North Stander: Town's decade of cup woe demonstrates the divide between club and fans
- Credit: PAGEPIX LTD
Northstander Terry Hunt looks at Ipswich Town’s ten years of woe in cup competitions - and why the continued failure matters so much for supporters.
It’s now ten years to the day since Ipswich Town fans have been able to enjoy the excitement of a cup run.
Yes, we’ve endured a whole decade of embarrassment and humiliation in cup competitions since January 2011, when Town memorably took on Arsenal in the two-leg semi-final of the League Cup.
Blues supporters will look back to those games with huge fondness and pride: Tamas Priskin’s first-leg winner at Portman Road, followed two weeks later by 7,000 Town fans travelling to the new and impressive Emirates Stadium for the second game.
Ok, we lost eventually, but it was a great night out for Tractor Boys and Girls. Such a fantastic feeling of camaraderie.
Suddenly, we were back in the national headlines. Deliciously, Arsenal skipper Cesc Fabregas accused us of playing “rugby” in the first leg. Oh, how we laughed. Sore loser, Cesc? It was, in summary, a whole load of fun. Only cup runs can do that.
Since then, there’s been nothing but misery in the two main English cup competitions, the FA Cup and the League Cup.
Shockingly, we haven’t once managed to get past the third round of the FA Cup, and our best performance in the League Cup is reaching the third round in 2015, when we lost 3-0 to Manchester United at Old Trafford.
During the last decade, we have seen a succession of managers field weakened teams in cup matches, while coming out with trite quotes about wanting to win every game.
The result has been a series of defeats at the hands of less than glamorous clubs. We’ve lost to Northampton, Carlisle, Stevenage twice, Accrington and, worst of all, Lincoln when they were a non-league team. I’m sure I don’t need to remind you that the nation’s football followers were watching that humiliation on BBC TV.
Yes, it’s been truly awful. Of course, we understand that the league is the clear priority. But we haven’t exactly been pulling up too many trees in the league either!
For me, it sums up the gap which has developed between football clubs and their fans. Those who run football don’t understand why supporters love cup runs so much.
The answer lies in the excitement, the potential of a glamour tie, the prospect of a big afternoon or evening out in the company of thousands of like-minded supporters.
Cup games have become something to dread for Ipswich supporters, not only because we fear humiliation, but also because these matches have tended to act as a real brake on our whole season.

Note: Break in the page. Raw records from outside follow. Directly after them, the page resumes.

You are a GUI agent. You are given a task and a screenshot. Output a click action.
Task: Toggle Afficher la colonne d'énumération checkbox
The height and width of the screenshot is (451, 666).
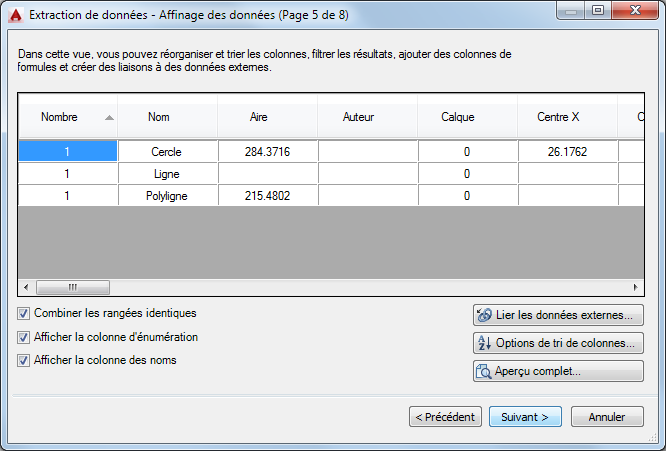coord(24,337)
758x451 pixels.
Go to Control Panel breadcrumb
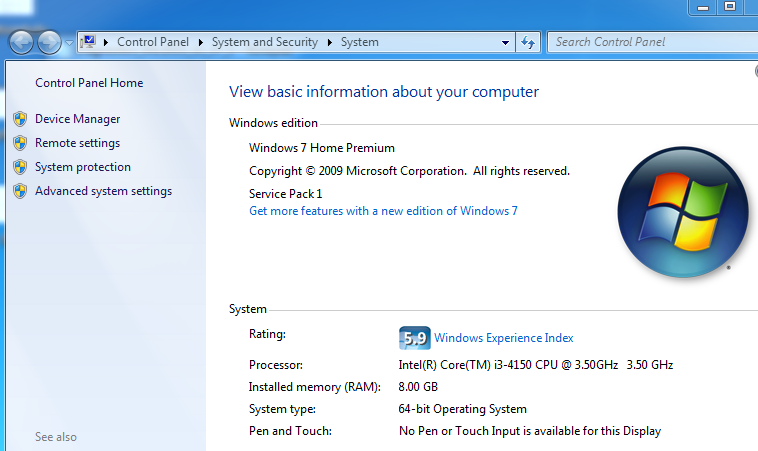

Often it seems cup games come along during a decent league run. We then struggle in the cup match, lose, and it affects our league form.
I was told a few years ago that bonuses for winning early rounds in the cups were peanuts in footballing terms at Ipswich Town. I have no reason to believe that’s changed. What kind of message does that send to players about the club’s priorities?
Meanwhile, almost every season, at least one team from the lower leagues enjoys the excitement of a cup run - a distraction from the humdrum fare of the league.
There is another reason why cup games are so important for supporters. It’s because they can create precious, treasured memories for life.
I will give you a very personal, quite emotional example. I went to the Emirates ten years ago with my two lads, Tom and Ben, and my football-mad sister-in-law Hannah and one of her sons, George.
It was a great evening, full of excitement. We loved our trip to the Emirates, a shiny and new footballing cathedral.
Yes, we lost the game, but that really didn’t matter. We had watched our team do themselves proud against mighty Arsenal. We had shared the companionship of thousands of Blues supporters.
Hannah didn’t go to many more Town games. Little more than a year later, she was diagnosed with a brain tumour. She died on January 12, 2015 - four years to the day after the unforgettable Tamas Priskin goal.
The Arsenal trip gave us all a treasured memory of a loved one, having fun, proudly following her team at the home of one of the world’s biggest clubs. Precious. That’s why cup games like that one matter.
So, please, Paul Lambert and co. When it comes to next season’s cup games, please put out your strongest team. Please make an effort. You never know - we might win a couple of games and be able to welcome Man Utd, Liverpool - or even Arsenal - to fortress Portman Road!
Let's have some fun, some glamour, some excitement - and let’s have the chance to create more cherished memories.